──────── DATA RECORDS

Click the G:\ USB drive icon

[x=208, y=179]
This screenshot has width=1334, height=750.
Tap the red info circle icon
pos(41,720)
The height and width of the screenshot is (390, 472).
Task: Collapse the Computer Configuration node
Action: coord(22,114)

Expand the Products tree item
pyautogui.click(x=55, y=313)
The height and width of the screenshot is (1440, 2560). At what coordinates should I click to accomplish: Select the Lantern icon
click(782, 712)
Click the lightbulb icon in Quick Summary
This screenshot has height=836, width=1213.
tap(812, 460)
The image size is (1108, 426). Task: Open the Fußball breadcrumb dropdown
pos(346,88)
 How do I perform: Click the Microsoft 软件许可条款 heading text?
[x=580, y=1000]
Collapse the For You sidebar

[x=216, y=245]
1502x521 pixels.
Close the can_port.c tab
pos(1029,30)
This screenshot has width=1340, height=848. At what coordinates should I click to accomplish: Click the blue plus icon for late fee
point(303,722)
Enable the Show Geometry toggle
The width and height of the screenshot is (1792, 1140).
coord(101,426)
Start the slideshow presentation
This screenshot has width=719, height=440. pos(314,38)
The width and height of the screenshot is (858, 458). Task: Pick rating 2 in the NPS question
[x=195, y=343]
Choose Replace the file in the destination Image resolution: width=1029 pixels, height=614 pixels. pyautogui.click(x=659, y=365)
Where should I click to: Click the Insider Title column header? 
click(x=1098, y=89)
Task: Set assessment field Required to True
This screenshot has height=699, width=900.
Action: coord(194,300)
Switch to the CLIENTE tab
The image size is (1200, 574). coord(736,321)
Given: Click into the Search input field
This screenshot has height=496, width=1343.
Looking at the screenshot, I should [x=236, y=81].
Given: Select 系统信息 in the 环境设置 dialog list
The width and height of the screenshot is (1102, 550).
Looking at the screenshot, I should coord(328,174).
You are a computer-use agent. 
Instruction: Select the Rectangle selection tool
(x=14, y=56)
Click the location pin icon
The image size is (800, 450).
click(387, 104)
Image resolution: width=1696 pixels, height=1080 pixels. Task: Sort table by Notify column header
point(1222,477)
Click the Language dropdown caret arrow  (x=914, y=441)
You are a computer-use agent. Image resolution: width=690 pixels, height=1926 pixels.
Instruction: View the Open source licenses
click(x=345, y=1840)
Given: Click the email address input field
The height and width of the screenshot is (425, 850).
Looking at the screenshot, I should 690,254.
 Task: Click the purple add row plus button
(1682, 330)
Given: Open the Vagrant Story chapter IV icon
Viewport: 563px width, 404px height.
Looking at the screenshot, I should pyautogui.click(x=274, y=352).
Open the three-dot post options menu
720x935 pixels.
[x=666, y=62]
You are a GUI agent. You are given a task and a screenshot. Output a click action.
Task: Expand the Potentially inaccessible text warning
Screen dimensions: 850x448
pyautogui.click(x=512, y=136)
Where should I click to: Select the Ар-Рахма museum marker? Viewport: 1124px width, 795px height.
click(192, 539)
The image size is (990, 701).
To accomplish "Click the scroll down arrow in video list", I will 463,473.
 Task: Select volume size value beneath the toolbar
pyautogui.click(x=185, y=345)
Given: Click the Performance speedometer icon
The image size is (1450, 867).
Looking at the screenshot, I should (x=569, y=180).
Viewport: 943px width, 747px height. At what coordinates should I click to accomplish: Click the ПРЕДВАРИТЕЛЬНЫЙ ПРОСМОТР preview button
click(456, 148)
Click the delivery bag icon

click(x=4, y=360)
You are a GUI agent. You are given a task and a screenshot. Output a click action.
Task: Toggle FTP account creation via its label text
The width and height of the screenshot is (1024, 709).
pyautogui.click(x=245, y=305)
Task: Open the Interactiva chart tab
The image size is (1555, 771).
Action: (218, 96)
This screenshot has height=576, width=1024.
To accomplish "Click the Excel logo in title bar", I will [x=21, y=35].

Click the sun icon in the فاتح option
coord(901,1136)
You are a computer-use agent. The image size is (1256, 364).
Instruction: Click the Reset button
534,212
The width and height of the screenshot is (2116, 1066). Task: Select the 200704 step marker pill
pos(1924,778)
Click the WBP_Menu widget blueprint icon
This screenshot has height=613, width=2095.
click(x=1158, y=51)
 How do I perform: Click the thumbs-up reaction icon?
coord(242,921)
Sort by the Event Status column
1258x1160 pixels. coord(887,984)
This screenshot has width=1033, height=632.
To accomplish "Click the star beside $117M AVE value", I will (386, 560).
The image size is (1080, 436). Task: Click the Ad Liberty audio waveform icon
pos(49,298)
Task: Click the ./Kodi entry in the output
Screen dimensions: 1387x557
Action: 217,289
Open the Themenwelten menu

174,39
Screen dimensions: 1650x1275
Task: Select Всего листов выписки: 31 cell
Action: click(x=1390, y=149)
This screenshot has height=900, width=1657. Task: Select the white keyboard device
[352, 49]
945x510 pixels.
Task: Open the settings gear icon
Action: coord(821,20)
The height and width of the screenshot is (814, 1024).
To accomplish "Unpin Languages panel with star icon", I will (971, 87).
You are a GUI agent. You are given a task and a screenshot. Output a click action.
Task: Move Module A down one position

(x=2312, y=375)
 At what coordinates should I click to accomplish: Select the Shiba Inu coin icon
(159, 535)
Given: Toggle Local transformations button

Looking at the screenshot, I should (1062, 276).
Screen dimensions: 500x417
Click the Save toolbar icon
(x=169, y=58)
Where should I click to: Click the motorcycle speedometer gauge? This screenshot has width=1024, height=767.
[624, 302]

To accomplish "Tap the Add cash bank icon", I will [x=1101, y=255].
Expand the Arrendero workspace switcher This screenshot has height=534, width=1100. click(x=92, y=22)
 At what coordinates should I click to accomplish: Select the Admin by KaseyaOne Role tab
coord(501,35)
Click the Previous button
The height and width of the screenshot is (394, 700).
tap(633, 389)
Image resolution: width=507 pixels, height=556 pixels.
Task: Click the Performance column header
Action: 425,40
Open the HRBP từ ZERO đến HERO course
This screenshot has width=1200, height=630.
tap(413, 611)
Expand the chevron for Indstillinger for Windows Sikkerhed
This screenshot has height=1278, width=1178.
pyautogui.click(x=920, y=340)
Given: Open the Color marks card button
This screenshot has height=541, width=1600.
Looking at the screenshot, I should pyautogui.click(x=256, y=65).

────────────────

## [EXERCISE GOAL]
Would you please copy out every line of the data exactly?

## [EXPECTED ANSWER]
Click the G:\ USB drive icon

[x=208, y=179]
This screenshot has width=1334, height=750.
Tap the red info circle icon
pos(41,720)
The height and width of the screenshot is (390, 472).
Task: Collapse the Computer Configuration node
Action: coord(22,114)

Expand the Products tree item
pyautogui.click(x=55, y=313)
The height and width of the screenshot is (1440, 2560). At what coordinates should I click to accomplish: Select the Lantern icon
click(782, 712)
Click the lightbulb icon in Quick Summary
This screenshot has height=836, width=1213.
tap(812, 460)
The image size is (1108, 426). Task: Open the Fußball breadcrumb dropdown
pos(346,88)
 How do I perform: Click the Microsoft 软件许可条款 heading text?
[x=580, y=1000]
Collapse the For You sidebar

[x=216, y=245]
1502x521 pixels.
Close the can_port.c tab
pos(1029,30)
This screenshot has width=1340, height=848. At what coordinates should I click to accomplish: Click the blue plus icon for late fee
point(303,722)
Enable the Show Geometry toggle
The width and height of the screenshot is (1792, 1140).
coord(101,426)
Start the slideshow presentation
This screenshot has width=719, height=440. pos(314,38)
The width and height of the screenshot is (858, 458). Task: Pick rating 2 in the NPS question
[x=195, y=343]
Choose Replace the file in the destination Image resolution: width=1029 pixels, height=614 pixels. pyautogui.click(x=659, y=365)
Where should I click to: Click the Insider Title column header? 
click(x=1098, y=89)
Task: Set assessment field Required to True
This screenshot has height=699, width=900.
Action: coord(194,300)
Switch to the CLIENTE tab
The image size is (1200, 574). coord(736,321)
Given: Click into the Search input field
This screenshot has height=496, width=1343.
Looking at the screenshot, I should [x=236, y=81].
Given: Select 系统信息 in the 环境设置 dialog list
The width and height of the screenshot is (1102, 550).
Looking at the screenshot, I should coord(328,174).
You are a computer-use agent. 
Instruction: Select the Rectangle selection tool
(x=14, y=56)
Click the location pin icon
The image size is (800, 450).
click(387, 104)
Image resolution: width=1696 pixels, height=1080 pixels. Task: Sort table by Notify column header
point(1222,477)
Click the Language dropdown caret arrow  (x=914, y=441)
You are a computer-use agent. Image resolution: width=690 pixels, height=1926 pixels.
Instruction: View the Open source licenses
click(x=345, y=1840)
Given: Click the email address input field
The height and width of the screenshot is (425, 850).
Looking at the screenshot, I should 690,254.
 Task: Click the purple add row plus button
(1682, 330)
Given: Open the Vagrant Story chapter IV icon
Viewport: 563px width, 404px height.
Looking at the screenshot, I should pyautogui.click(x=274, y=352).
Open the three-dot post options menu
720x935 pixels.
[x=666, y=62]
You are a GUI agent. You are given a task and a screenshot. Output a click action.
Task: Expand the Potentially inaccessible text warning
Screen dimensions: 850x448
pyautogui.click(x=512, y=136)
Where should I click to: Select the Ар-Рахма museum marker? Viewport: 1124px width, 795px height.
click(192, 539)
The image size is (990, 701).
To accomplish "Click the scroll down arrow in video list", I will 463,473.
 Task: Select volume size value beneath the toolbar
pyautogui.click(x=185, y=345)
Given: Click the Performance speedometer icon
The image size is (1450, 867).
Looking at the screenshot, I should (x=569, y=180).
Viewport: 943px width, 747px height. At what coordinates should I click to accomplish: Click the ПРЕДВАРИТЕЛЬНЫЙ ПРОСМОТР preview button
click(456, 148)
Click the delivery bag icon

click(x=4, y=360)
You are a GUI agent. You are given a task and a screenshot. Output a click action.
Task: Toggle FTP account creation via its label text
The width and height of the screenshot is (1024, 709).
pyautogui.click(x=245, y=305)
Task: Open the Interactiva chart tab
The image size is (1555, 771).
Action: (218, 96)
This screenshot has height=576, width=1024.
To accomplish "Click the Excel logo in title bar", I will [x=21, y=35].

Click the sun icon in the فاتح option
coord(901,1136)
You are a computer-use agent. The image size is (1256, 364).
Instruction: Click the Reset button
534,212
The width and height of the screenshot is (2116, 1066). Task: Select the 200704 step marker pill
pos(1924,778)
Click the WBP_Menu widget blueprint icon
This screenshot has height=613, width=2095.
click(x=1158, y=51)
 How do I perform: Click the thumbs-up reaction icon?
coord(242,921)
Sort by the Event Status column
1258x1160 pixels. coord(887,984)
This screenshot has width=1033, height=632.
To accomplish "Click the star beside $117M AVE value", I will (386, 560).
The image size is (1080, 436). Task: Click the Ad Liberty audio waveform icon
pos(49,298)
Task: Click the ./Kodi entry in the output
Screen dimensions: 1387x557
Action: 217,289
Open the Themenwelten menu

174,39
Screen dimensions: 1650x1275
Task: Select Всего листов выписки: 31 cell
Action: click(x=1390, y=149)
This screenshot has height=900, width=1657. Task: Select the white keyboard device
[352, 49]
945x510 pixels.
Task: Open the settings gear icon
Action: coord(821,20)
The height and width of the screenshot is (814, 1024).
To accomplish "Unpin Languages panel with star icon", I will (971, 87).
You are a GUI agent. You are given a task and a screenshot. Output a click action.
Task: Move Module A down one position

(x=2312, y=375)
 At what coordinates should I click to accomplish: Select the Shiba Inu coin icon
(159, 535)
Given: Toggle Local transformations button

Looking at the screenshot, I should (1062, 276).
Screen dimensions: 500x417
Click the Save toolbar icon
(x=169, y=58)
Where should I click to: Click the motorcycle speedometer gauge? This screenshot has width=1024, height=767.
[624, 302]

To accomplish "Tap the Add cash bank icon", I will [x=1101, y=255].
Expand the Arrendero workspace switcher This screenshot has height=534, width=1100. click(x=92, y=22)
 At what coordinates should I click to accomplish: Select the Admin by KaseyaOne Role tab
coord(501,35)
Click the Previous button
The height and width of the screenshot is (394, 700).
tap(633, 389)
Image resolution: width=507 pixels, height=556 pixels.
Task: Click the Performance column header
Action: 425,40
Open the HRBP từ ZERO đến HERO course
This screenshot has width=1200, height=630.
tap(413, 611)
Expand the chevron for Indstillinger for Windows Sikkerhed
This screenshot has height=1278, width=1178.
pyautogui.click(x=920, y=340)
Given: Open the Color marks card button
This screenshot has height=541, width=1600.
Looking at the screenshot, I should pyautogui.click(x=256, y=65).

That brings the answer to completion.